*Страница*

Валентин Овечкин - Собрание сочинений в 3 томах. Том 3
У украинского писателя Остапа Вишни с колхозными сатирическими рассказами получается, конечно, лучше. Это старый, опытный мастер юмора и сатиры: он знает, где нажать, чем и как рассмешить и рассердить читателя. Но пишет он мало. И недостаточно глубок в выборе тематики для своих сатирических рассказов.
Писал одно время неплохие лирические колхозные рассказы Сергей Антонов. Его «Поддубенские частушки» надолго запомнились читателям, и деревенским и городским. Но вот уже давно что-то не видим мы новых произведений С. Антонова. Может быть, он не ко времени, «под руку», так сказать, сам себе опубликовал эти подвалы в «Литературной газете» о том, как писать рассказы, или засел на долгие годы за какую-то большую вещь, возможно, на другую, не деревенскую тему, но жаль в общем, что в такое боевое для сельского хозяйства время Сергей Антонов выпал из рядов колхозных писателей. Непрочной, непостоянной оказалась его любовь к деревне. Впрочем, симптомы непостоянства, возможной будущей измены деревенской теме у Сергея Антонова можно было уже заметить и раньше, когда мы еще встречали часто в печати его рассказы. Он с легкой душой переносил свою влюбленную пару из колхоза на канал, с канала на высотное здание. Видимо, он из тех «деревенских» авторов, которым колхоз нужен лишь как фон для поцелуя. А если сегодня по обстановке выгоднее, чтобы этот поцелуй совершился на фоне внедрения в промышленность новой техники, то можно и туда перебазировать сюжет, персонажей, всю лирику и романтику.

*Раздел данных*
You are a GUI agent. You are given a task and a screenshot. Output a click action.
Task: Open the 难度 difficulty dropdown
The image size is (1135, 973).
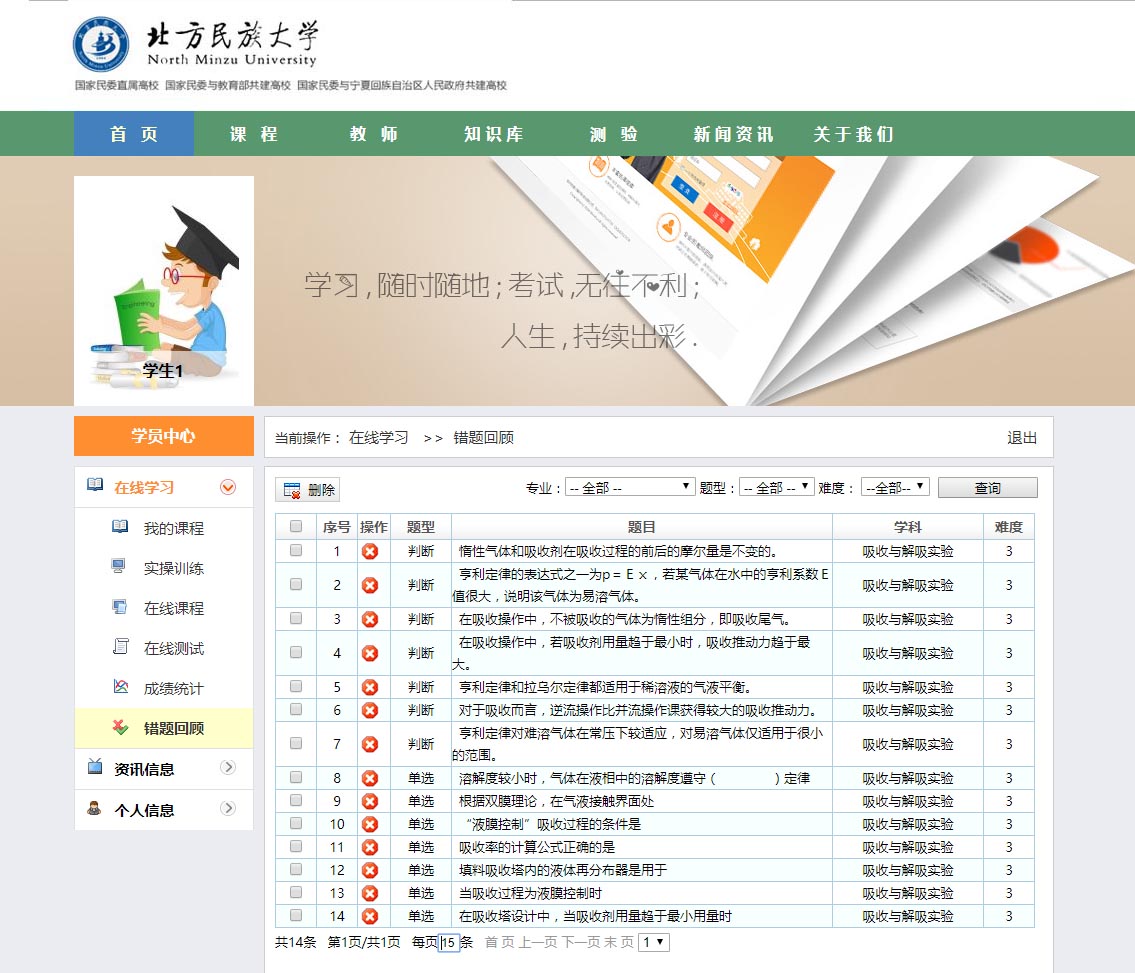pyautogui.click(x=895, y=487)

*Задание*
Скопируйте без изменений фрагмент из текста о колхозных писателях: начните с места, где стоят слова «Валентин Овечкин - Собрание», и остановитесь после слов «своих сатирических рассказов.».

*Полный ответ*
Валентин Овечкин - Собрание сочинений в 3 томах. Том 3
У украинского писателя Остапа Вишни с колхозными сатирическими рассказами получается, конечно, лучше. Это старый, опытный мастер юмора и сатиры: он знает, где нажать, чем и как рассмешить и рассердить читателя. Но пишет он мало. И недостаточно глубок в выборе тематики для своих сатирических рассказов.